> _WHAT YOU ARE ASKED TO DO_:
Search the records below for the string "button", and report each line that contains it.

> _DATASET RECORDS_:
::::::
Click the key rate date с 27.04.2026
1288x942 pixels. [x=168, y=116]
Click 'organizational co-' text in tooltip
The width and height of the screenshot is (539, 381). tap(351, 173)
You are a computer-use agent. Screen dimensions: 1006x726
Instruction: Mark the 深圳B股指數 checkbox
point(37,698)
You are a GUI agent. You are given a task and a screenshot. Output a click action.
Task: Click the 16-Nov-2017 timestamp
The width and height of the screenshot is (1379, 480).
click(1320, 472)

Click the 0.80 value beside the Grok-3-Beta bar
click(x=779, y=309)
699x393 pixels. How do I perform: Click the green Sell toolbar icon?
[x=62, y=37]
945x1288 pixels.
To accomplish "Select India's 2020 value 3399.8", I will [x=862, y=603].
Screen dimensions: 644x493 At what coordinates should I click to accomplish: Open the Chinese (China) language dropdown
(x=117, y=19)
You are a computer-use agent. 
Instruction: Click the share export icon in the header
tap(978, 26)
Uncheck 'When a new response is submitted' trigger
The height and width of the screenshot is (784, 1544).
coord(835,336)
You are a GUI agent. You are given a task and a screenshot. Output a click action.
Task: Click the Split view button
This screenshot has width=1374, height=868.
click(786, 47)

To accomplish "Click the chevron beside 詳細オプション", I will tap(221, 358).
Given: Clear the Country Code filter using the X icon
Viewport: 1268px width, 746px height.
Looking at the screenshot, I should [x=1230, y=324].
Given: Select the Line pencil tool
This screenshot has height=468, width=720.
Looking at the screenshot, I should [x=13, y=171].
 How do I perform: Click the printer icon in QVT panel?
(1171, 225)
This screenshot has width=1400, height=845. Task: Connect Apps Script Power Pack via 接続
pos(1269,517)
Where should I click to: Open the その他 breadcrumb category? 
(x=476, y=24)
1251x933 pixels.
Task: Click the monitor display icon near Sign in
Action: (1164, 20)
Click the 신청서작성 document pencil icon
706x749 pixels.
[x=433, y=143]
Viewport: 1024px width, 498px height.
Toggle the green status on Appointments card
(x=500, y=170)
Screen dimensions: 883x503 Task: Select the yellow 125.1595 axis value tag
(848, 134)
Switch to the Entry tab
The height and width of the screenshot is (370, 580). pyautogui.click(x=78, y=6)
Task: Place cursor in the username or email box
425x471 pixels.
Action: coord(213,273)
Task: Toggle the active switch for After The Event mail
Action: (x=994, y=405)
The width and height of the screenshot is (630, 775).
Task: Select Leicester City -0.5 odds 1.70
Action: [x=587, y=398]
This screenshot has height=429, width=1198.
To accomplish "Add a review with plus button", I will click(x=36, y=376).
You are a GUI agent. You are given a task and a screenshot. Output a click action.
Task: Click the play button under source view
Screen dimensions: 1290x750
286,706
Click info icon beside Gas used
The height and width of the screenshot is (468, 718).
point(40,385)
::::::
> _FINISHED EXERCISE_:
Task: Click the Split view button
To accomplish "Add a review with plus button", I will click(x=36, y=376).
Task: Click the play button under source view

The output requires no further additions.